**Task**. Among the lines below, output only those between the line holding "Task: Open the Modus dropdown" and the line holding "Click 出售 on", inclusive, exactly as written and with no pictures.

**Data shown**.

%%

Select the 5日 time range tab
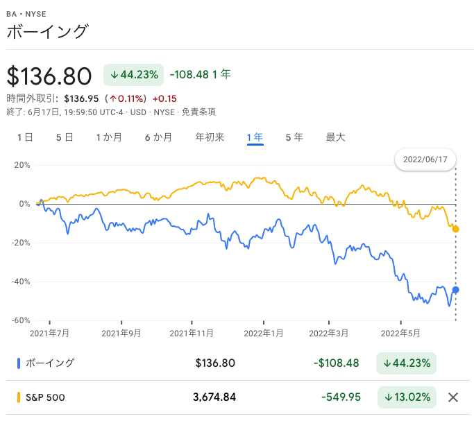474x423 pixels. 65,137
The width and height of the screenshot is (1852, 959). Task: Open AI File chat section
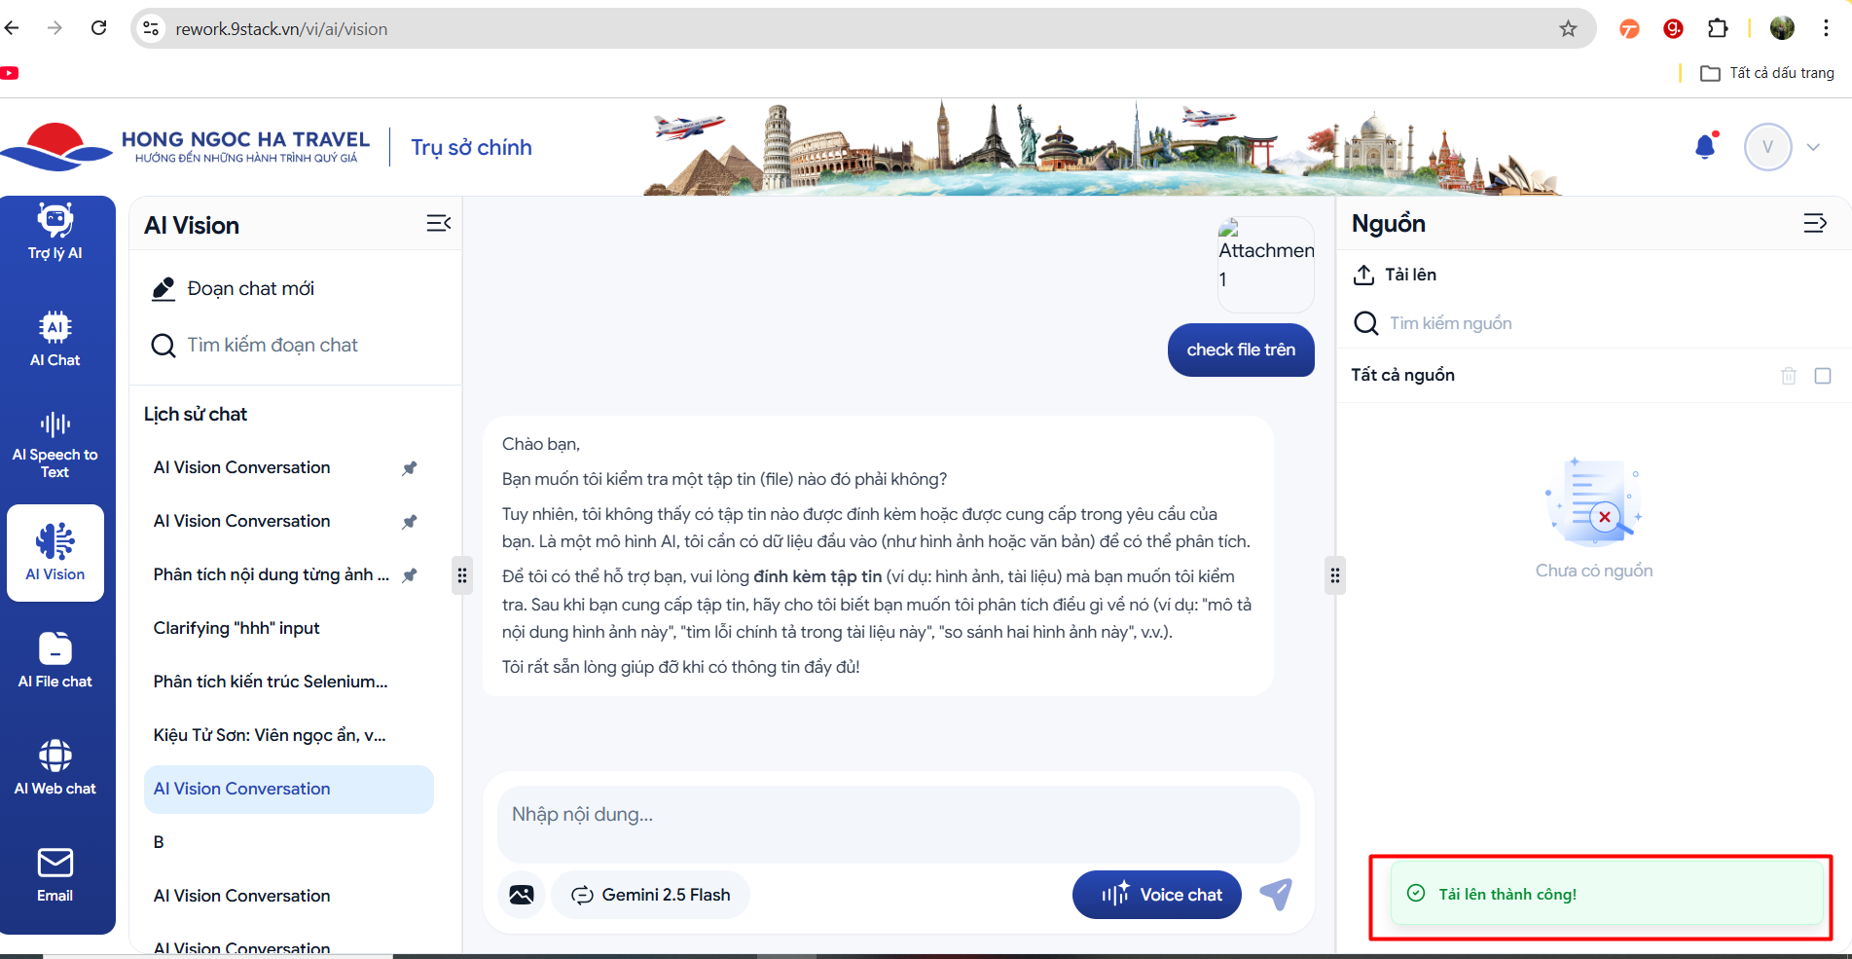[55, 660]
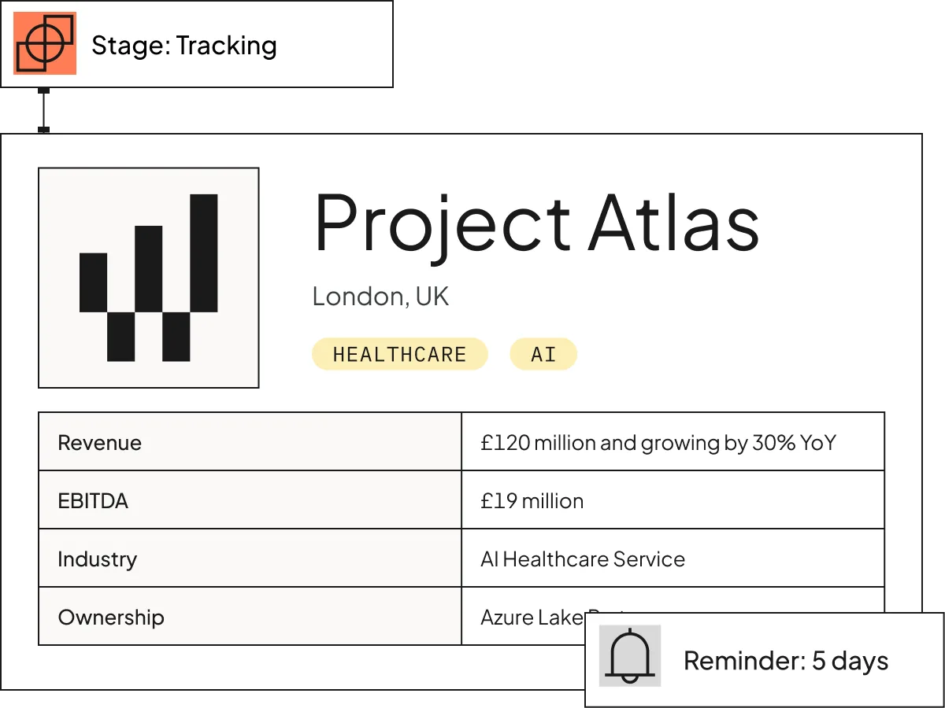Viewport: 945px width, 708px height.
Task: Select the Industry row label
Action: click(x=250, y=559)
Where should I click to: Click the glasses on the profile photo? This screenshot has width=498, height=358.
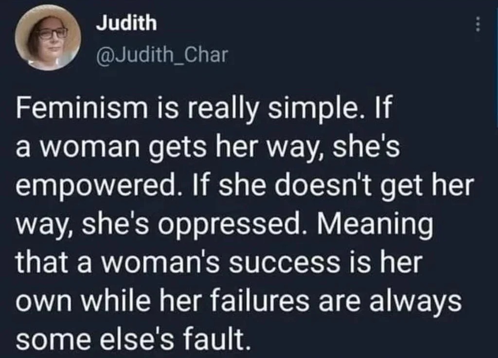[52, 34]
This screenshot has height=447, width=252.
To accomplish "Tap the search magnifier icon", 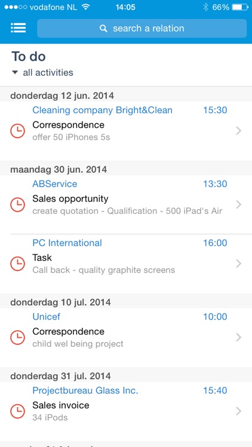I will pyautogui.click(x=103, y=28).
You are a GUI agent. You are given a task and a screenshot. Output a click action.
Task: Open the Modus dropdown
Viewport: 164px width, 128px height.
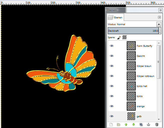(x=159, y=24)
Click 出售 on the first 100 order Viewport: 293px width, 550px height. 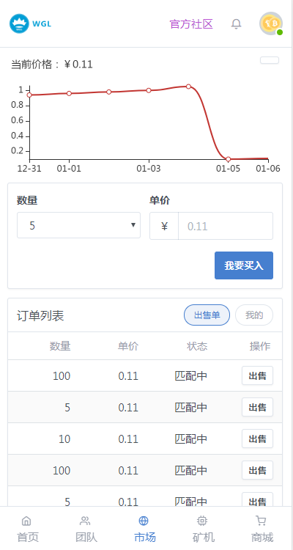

%%
%%

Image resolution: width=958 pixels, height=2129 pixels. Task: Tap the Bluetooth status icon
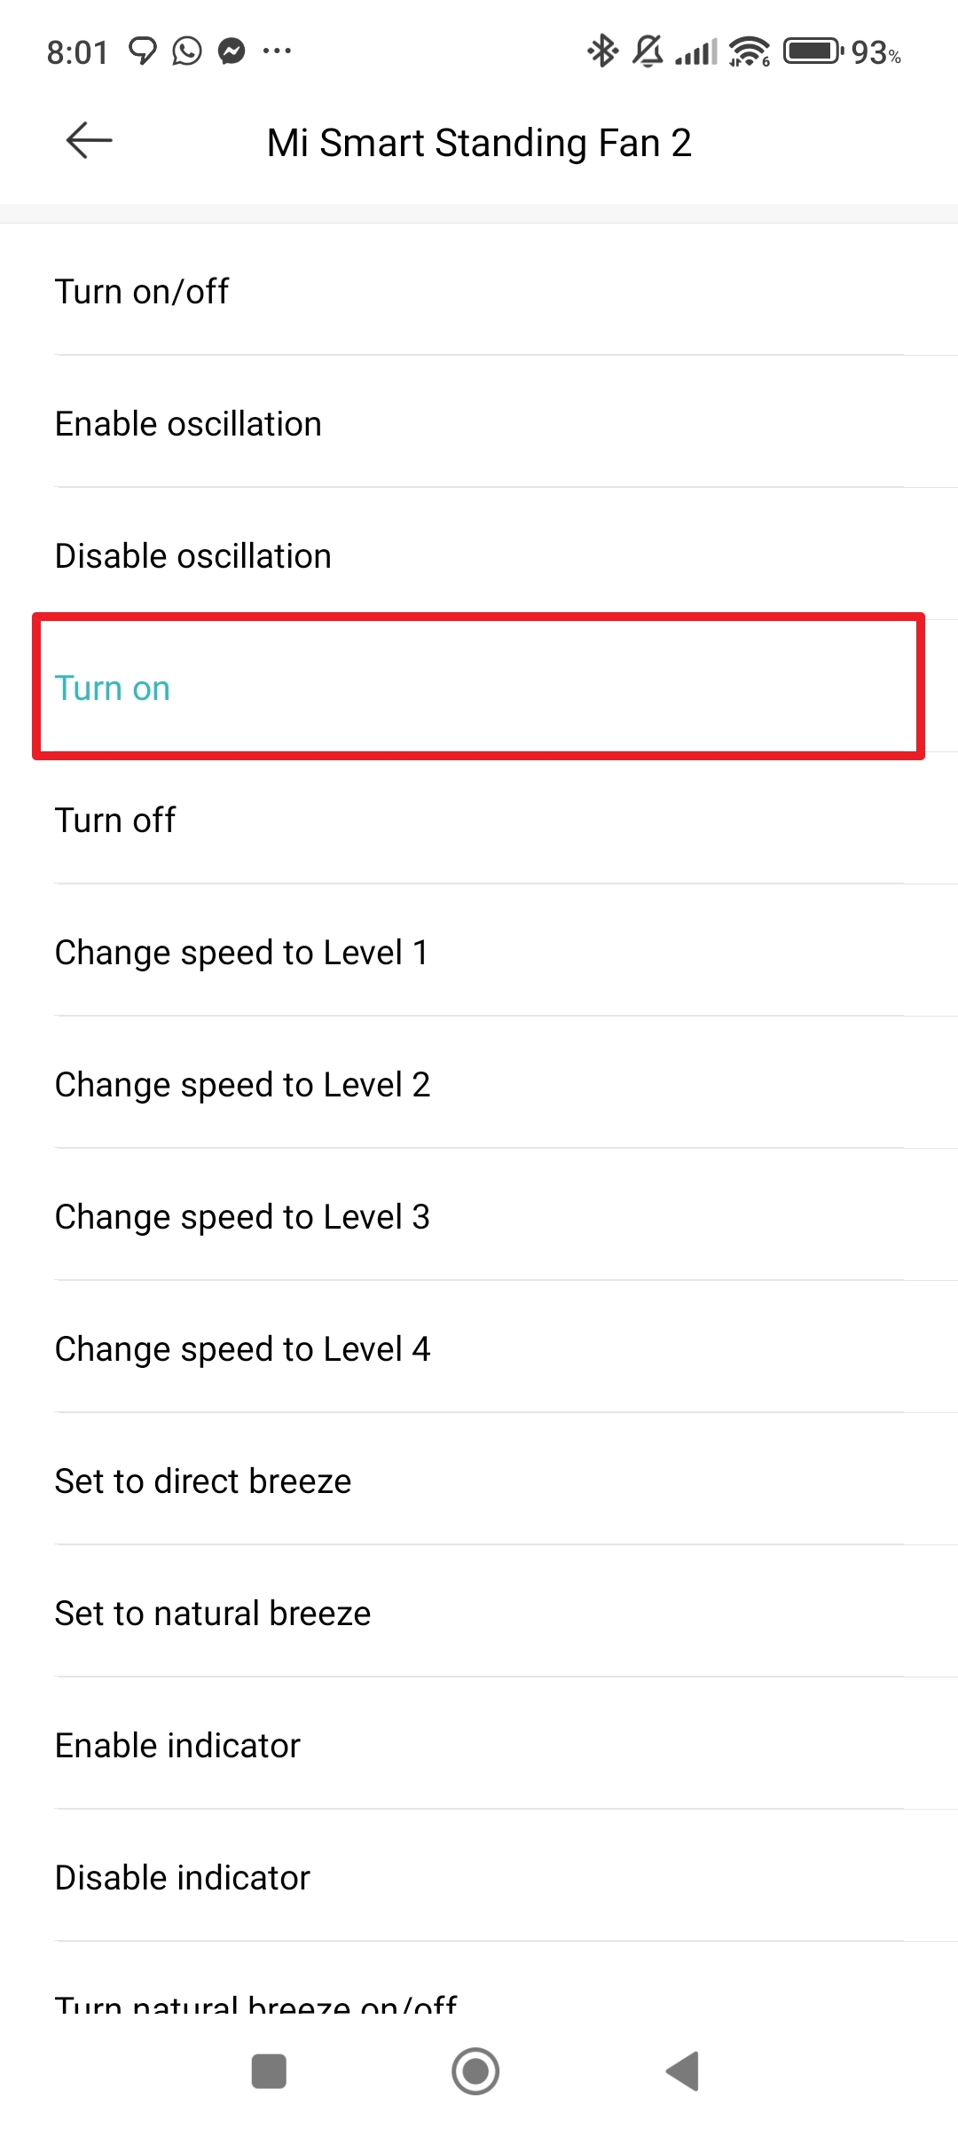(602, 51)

%%

**Written answer**.
Task: Open the Modus dropdown
Viewport: 164px width, 128px height.
(x=159, y=24)
Click 出售 on the first 100 order Viewport: 293px width, 550px height. 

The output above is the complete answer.